▶ [Given task 1]
Reproduce word for word the stretch of the For Honor passage from "Announced at Electronic" through "into the game.".
▶ [Given task 2]
According to the For Honor passage, what did Season V: Age of Wolves add to the game?

▶ [Provided text]
-=-=-

For Honor is a video game developed and published by Ubisoft for Microsoft Windows, PlayStation 4, and Xbox One. The game allows players to play the roles of historical forms of soldiers and warriors, including knights, samurai, and vikings within a medieval setting, controlled using a third-person perspective.

Announced at Electronic Entertainment Expo 2015, the game was developed primarily by Ubisoft's studio in Montreal, and released worldwide on February 14, 2017. Reception of the game was generally positive, with criticism mostly directed at the multiplayer matchmaking and the many technical issues regarding it. The game has also been criticized for excessive microtransactions.[1]

On February 15, 2018, Season V: Age of Wolves began, adding dedicated servers to the game. This change fixed many of the multiplayer matchmaking problems that the game had been criticized for in the past. The Marching Fire expansion, set to be released in late 2018, introduces Three Kingdoms-era Chinese into the game.

-=-=-

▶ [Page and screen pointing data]
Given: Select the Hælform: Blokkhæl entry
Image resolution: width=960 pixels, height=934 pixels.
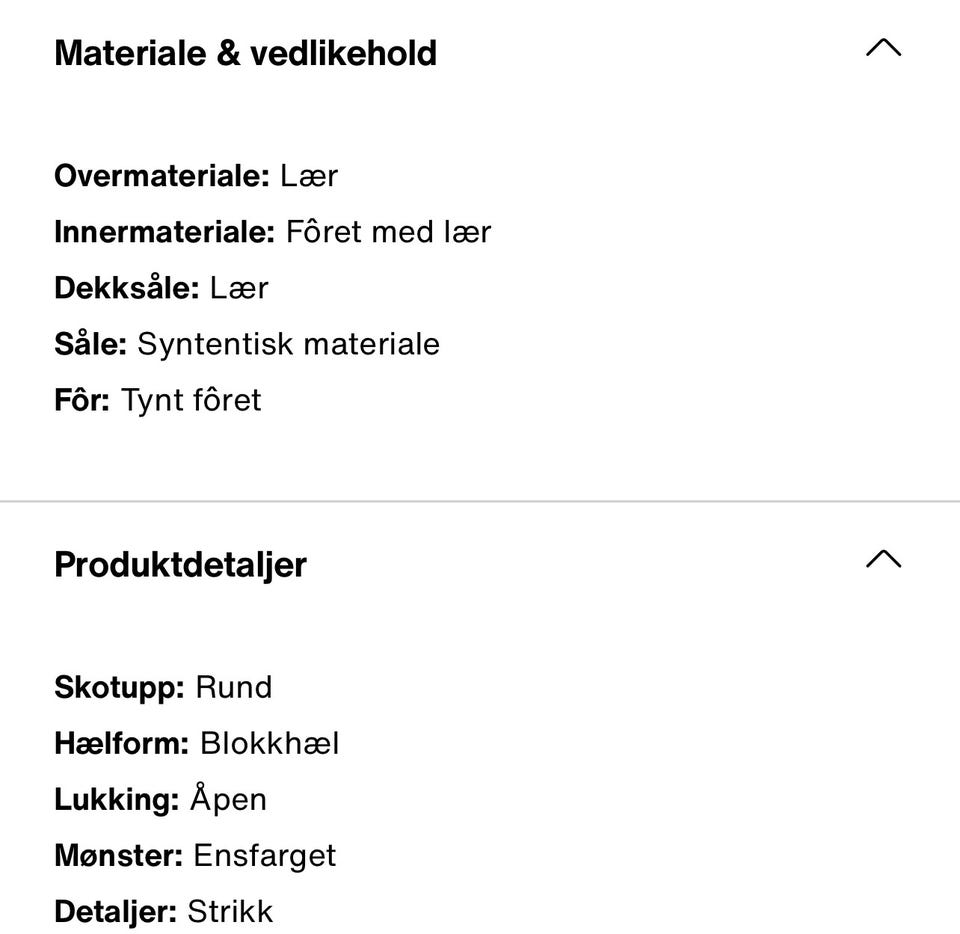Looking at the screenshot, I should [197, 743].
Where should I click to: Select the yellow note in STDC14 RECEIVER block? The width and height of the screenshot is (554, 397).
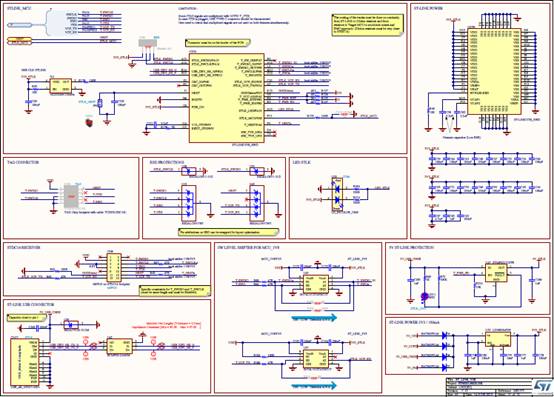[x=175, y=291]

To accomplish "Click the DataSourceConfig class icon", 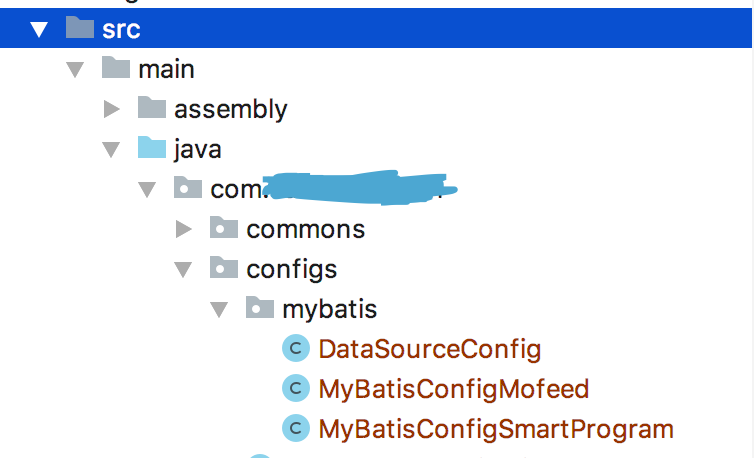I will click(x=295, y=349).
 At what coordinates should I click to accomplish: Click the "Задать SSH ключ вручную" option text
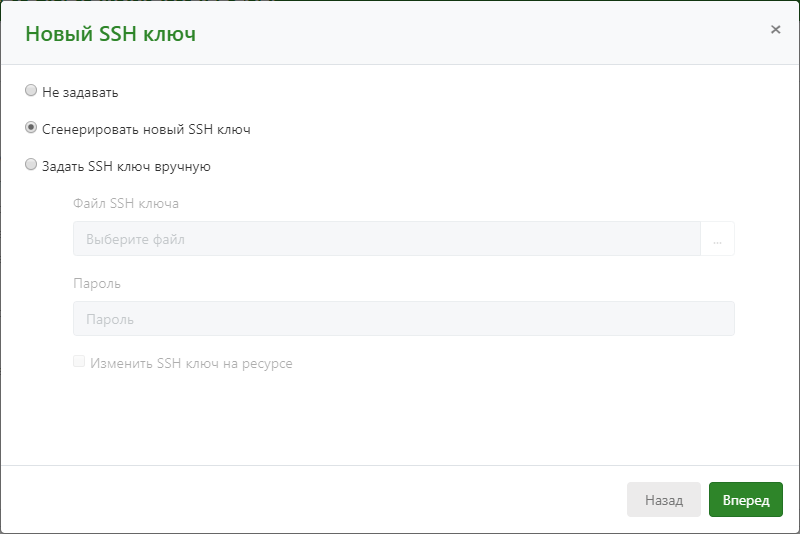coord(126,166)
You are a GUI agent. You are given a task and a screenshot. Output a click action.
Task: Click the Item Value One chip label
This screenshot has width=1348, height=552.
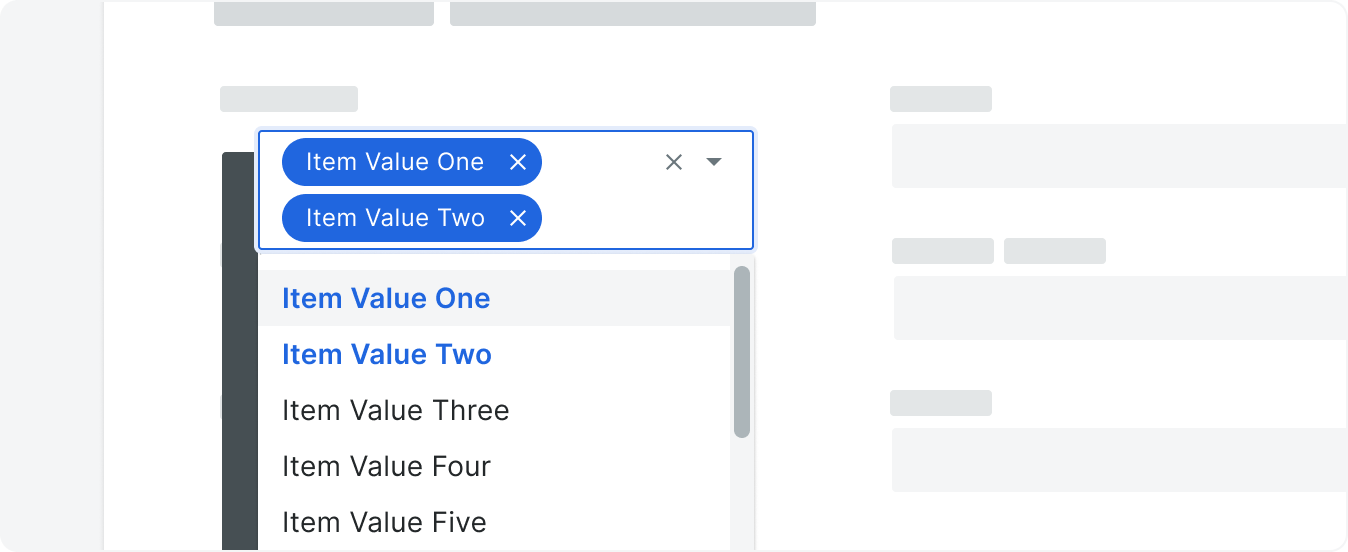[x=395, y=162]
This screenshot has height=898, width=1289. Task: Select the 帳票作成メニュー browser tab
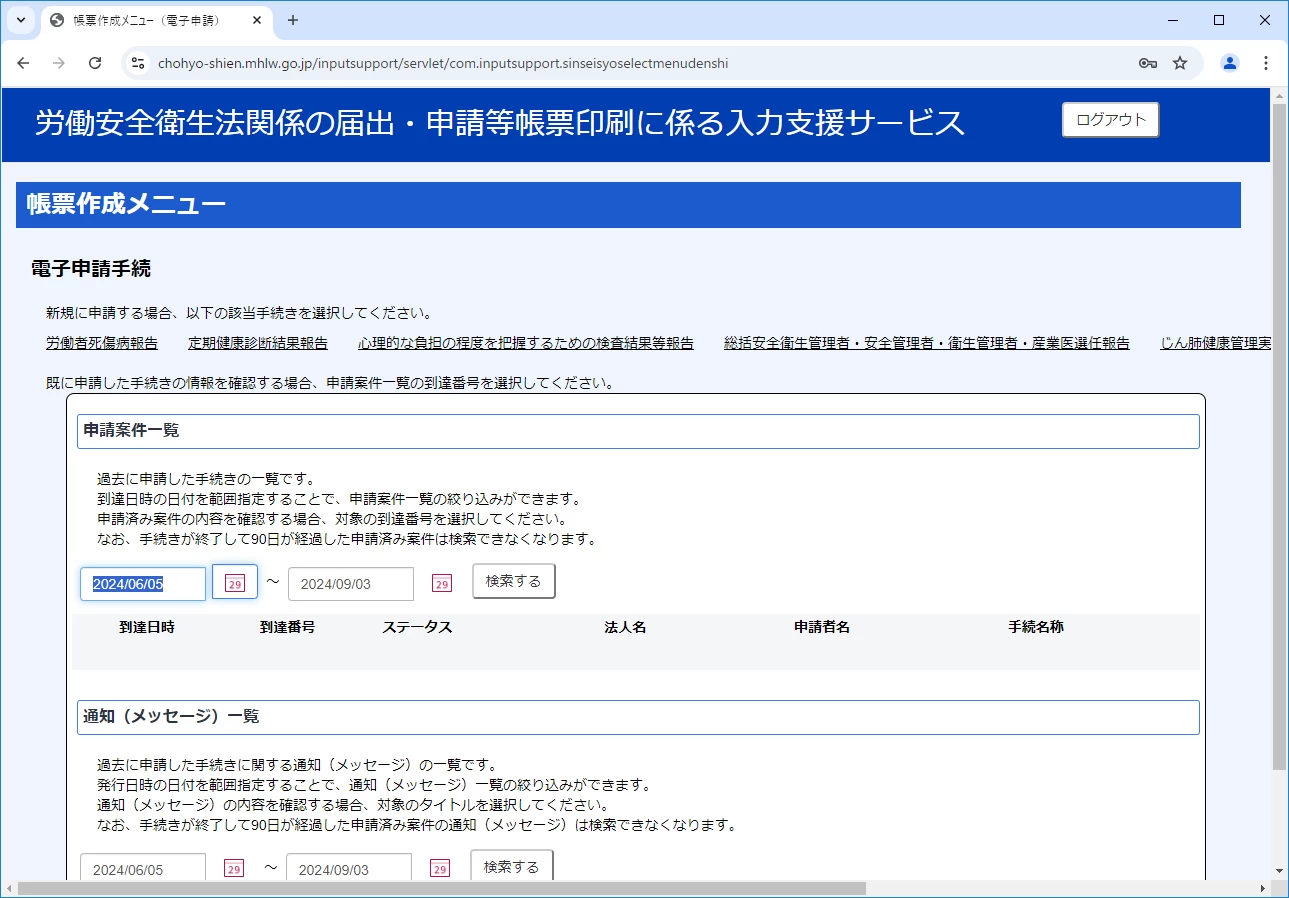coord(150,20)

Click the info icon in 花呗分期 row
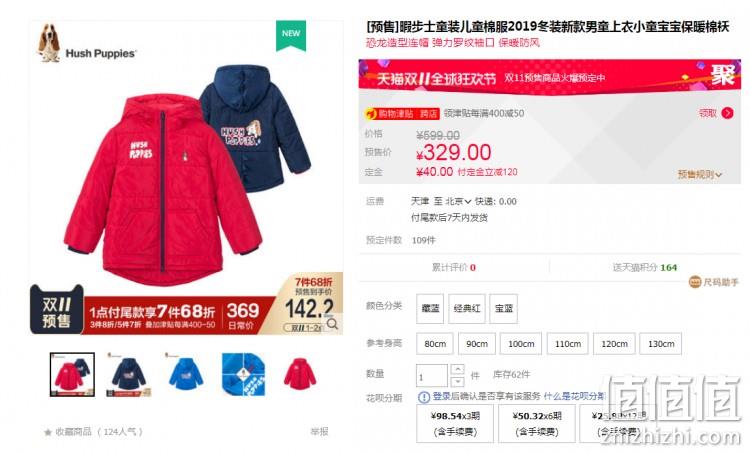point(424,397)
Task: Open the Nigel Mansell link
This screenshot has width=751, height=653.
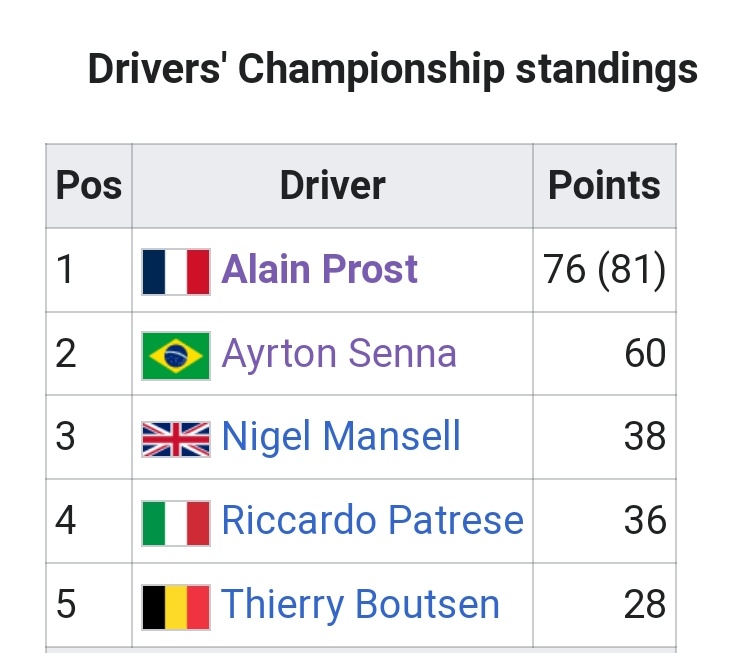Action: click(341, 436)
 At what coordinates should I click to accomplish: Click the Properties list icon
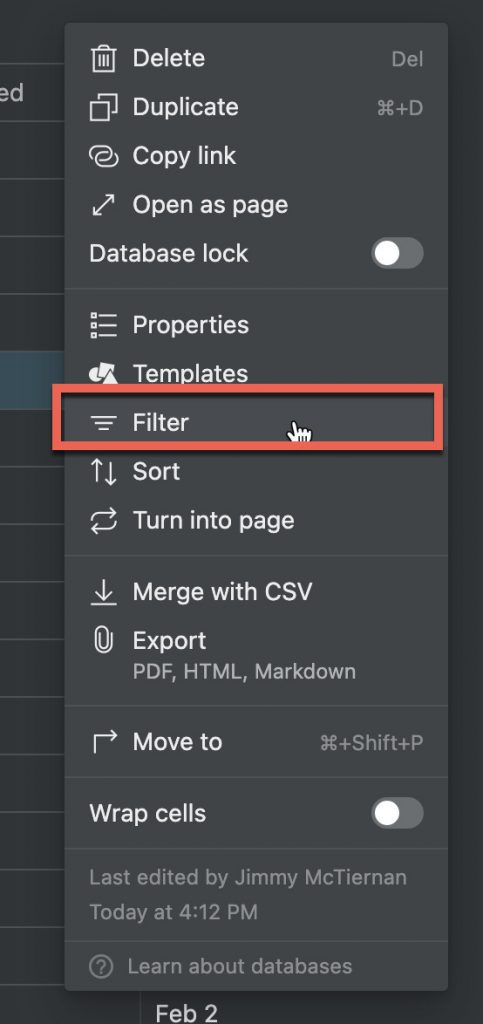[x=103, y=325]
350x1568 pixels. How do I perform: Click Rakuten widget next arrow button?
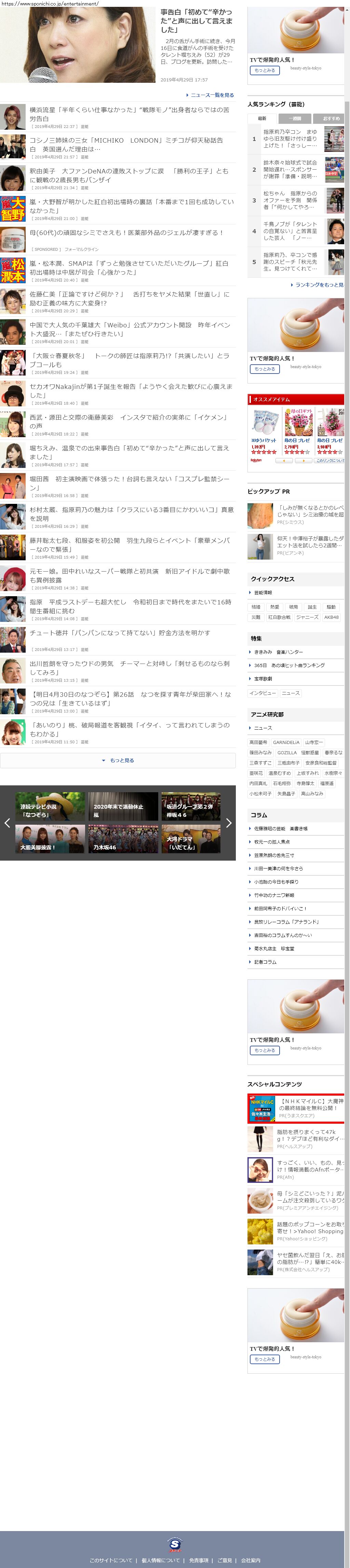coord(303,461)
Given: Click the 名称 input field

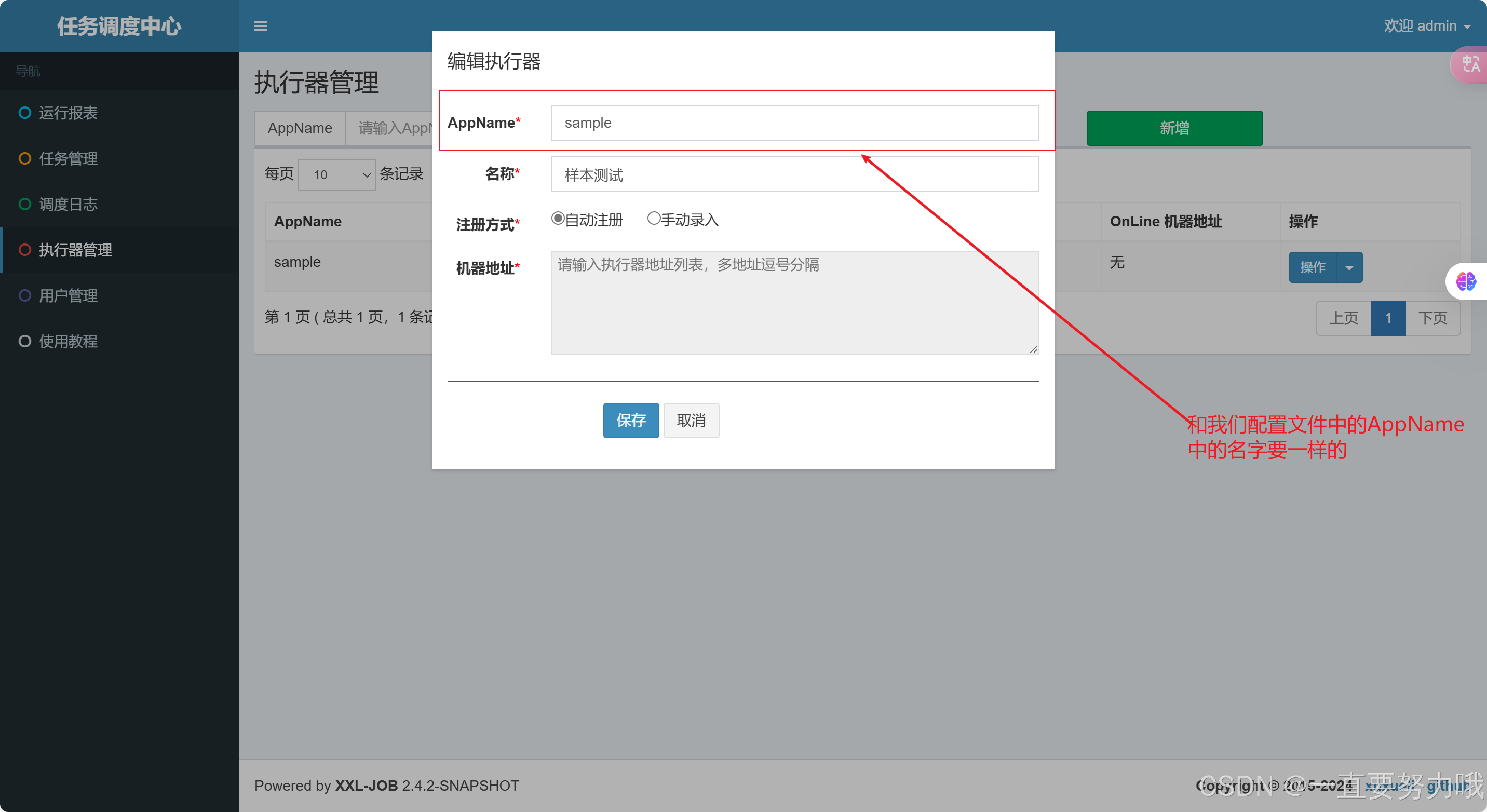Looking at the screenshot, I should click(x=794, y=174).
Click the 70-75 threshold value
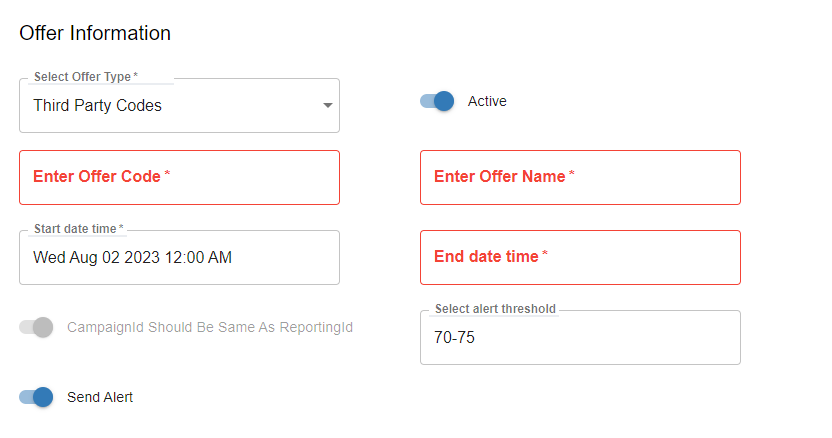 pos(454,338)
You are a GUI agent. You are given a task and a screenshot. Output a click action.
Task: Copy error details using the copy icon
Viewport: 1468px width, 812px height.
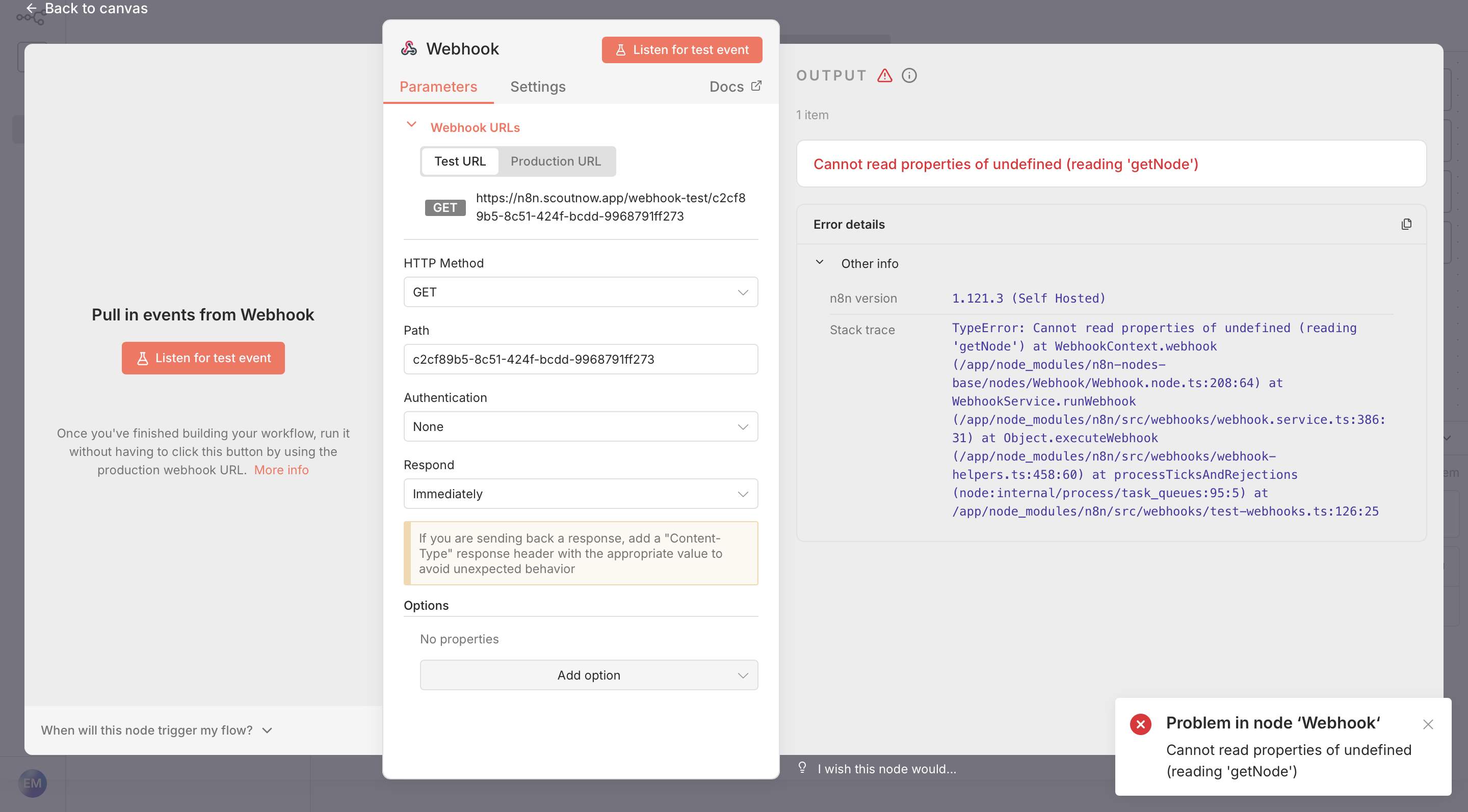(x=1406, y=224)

-=-=-

▶ [Problem solution 1]
Announced at Electronic Entertainment Expo 2015, the game was developed primarily by Ubisoft's studio in Montreal, and released worldwide on February 14, 2017. Reception of the game was generally positive, with criticism mostly directed at the multiplayer matchmaking and the many technical issues regarding it. The game has also been criticized for excessive microtransactions.[1]

On February 15, 2018, Season V: Age of Wolves began, adding dedicated servers to the game. This change fixed many of the multiplayer matchmaking problems that the game had been criticized for in the past. The Marching Fire expansion, set to be released in late 2018, introduces Three Kingdoms-era Chinese into the game.

▶ [Problem solution 2]
Dedicated servers.